TE COMPADECES DE TODOS, SEÑOR

La ceniza:

«Convertíos a mí de todo corazón» (Jl 2,12).

  • Expresa la conversión, el deseo de liberarnos del mal: la desunión, la violencia, la insolidaridad, la indiferencia, que hay en nosotros y ponernos en el camino hacia la Pascua.
  • Es un gesto de verdad y de súplica ante el Dios de la Vida. Es un signo de comienzo. Con la ceniza comenzamos el camino hacia la Pascua…

La Cruz:

«El que quiera seguirme, que se niegue a sí mismo, cargue con su cruz cada día y se venga conmigo» (Lc 9, 23).

  • Símbolo predilecto para representar a Cristo y su misterio de salvación. Símbolo de la nueva alianza realizada en la Pascua de Jesús.
  • Ilumina nuestra vida. Nos da esperanza. Nos enseña el camino. Nos asegura la victoria de Cristo. Nos compromete a seguir el mismo estilo de vida de Jesús para llegar a la nueva existencia del resucitado. En la cruz está concentrada la Buena Noticia del Evangelio…

El Ayuno solidario:

«Llegará un día en que se lleven al novio, y entonces ayunarán» (Mt 9, 15).

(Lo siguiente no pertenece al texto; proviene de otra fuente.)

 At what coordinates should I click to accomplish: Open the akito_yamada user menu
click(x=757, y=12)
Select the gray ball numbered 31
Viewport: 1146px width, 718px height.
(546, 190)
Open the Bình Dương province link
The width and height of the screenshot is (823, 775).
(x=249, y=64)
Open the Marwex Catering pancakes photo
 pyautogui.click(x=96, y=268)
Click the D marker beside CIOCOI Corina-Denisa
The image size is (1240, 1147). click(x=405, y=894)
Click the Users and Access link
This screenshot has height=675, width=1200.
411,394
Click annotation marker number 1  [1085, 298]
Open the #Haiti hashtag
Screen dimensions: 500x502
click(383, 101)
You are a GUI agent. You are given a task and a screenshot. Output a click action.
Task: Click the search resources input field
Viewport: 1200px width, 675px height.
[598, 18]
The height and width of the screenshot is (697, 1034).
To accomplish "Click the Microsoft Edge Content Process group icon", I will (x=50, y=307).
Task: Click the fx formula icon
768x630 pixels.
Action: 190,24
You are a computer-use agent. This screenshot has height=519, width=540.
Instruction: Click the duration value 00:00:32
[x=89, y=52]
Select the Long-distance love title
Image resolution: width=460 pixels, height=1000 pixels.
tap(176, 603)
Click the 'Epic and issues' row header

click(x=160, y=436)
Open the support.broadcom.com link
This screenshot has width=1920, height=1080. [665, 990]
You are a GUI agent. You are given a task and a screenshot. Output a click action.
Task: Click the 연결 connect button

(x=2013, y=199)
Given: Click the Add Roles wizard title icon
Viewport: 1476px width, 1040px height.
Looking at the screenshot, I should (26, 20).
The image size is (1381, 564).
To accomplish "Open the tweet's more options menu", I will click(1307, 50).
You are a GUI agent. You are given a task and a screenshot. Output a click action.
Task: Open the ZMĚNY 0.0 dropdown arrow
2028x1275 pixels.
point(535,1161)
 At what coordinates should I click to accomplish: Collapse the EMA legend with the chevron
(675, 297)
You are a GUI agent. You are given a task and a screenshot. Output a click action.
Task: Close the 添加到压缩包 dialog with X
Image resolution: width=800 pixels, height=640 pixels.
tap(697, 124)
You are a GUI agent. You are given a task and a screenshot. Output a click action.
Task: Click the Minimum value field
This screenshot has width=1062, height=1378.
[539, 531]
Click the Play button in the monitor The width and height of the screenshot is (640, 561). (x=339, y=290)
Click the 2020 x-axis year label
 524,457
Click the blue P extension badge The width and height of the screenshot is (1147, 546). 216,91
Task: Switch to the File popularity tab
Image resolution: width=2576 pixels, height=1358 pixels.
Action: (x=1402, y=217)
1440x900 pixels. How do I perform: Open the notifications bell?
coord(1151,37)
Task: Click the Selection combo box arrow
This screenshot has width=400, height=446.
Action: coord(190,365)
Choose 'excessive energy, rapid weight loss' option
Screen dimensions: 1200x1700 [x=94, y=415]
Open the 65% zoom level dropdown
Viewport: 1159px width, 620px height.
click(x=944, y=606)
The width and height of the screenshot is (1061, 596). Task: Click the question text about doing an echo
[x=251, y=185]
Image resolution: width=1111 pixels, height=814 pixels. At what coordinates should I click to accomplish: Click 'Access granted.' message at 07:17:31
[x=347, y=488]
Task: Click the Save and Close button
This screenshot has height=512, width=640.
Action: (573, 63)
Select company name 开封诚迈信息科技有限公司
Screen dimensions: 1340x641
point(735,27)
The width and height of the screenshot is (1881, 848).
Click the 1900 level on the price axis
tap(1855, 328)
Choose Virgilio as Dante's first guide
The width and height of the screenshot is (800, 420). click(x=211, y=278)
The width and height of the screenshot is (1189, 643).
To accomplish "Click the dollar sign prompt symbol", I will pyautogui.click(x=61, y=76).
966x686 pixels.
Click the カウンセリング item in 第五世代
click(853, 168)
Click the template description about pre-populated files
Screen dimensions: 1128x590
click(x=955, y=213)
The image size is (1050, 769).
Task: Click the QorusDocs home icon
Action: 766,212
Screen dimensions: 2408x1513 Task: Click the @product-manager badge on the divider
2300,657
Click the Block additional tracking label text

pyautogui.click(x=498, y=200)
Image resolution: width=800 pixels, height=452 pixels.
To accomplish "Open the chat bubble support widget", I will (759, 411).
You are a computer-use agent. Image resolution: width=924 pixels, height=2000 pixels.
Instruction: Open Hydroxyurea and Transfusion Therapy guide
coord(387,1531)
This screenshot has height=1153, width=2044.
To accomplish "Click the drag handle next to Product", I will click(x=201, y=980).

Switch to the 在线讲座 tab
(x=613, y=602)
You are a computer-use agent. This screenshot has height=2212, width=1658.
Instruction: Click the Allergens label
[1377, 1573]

  • Es una voz profética para recordarnos que todo es bueno, pero relativo, que los valores materiales no son absolutos, que los valores sobrenaturales hay que cuidarlos.
  • Nos enseña misericordia. Nos convierte en más transparentes y disponibles para los demás, menos llenos de nosotros. Nos educa el egoísmo y la autosuficiencia y a abrirnos más a Dios y a los hermanos…

El camino:

«Jesús vio a un publicano llamado Leví, sentado al mostrador de los impuestos, y le dijo: «Sígueme» (Lc 5,27).

  • La vida cristiana es seguir a Jesús, es hacer camino.
  • El «marchar», el caminar en la vida cristiana y más en la celebración, viene a ser una parábola de la Iglesia en camino. Una comunidad escatológica que en cierto modo se trasciende a sí misma y avanza hacia la meta propuesta. Que se siente peregrina, sin afincarse excesivamente ni en un lugar ni en una situación.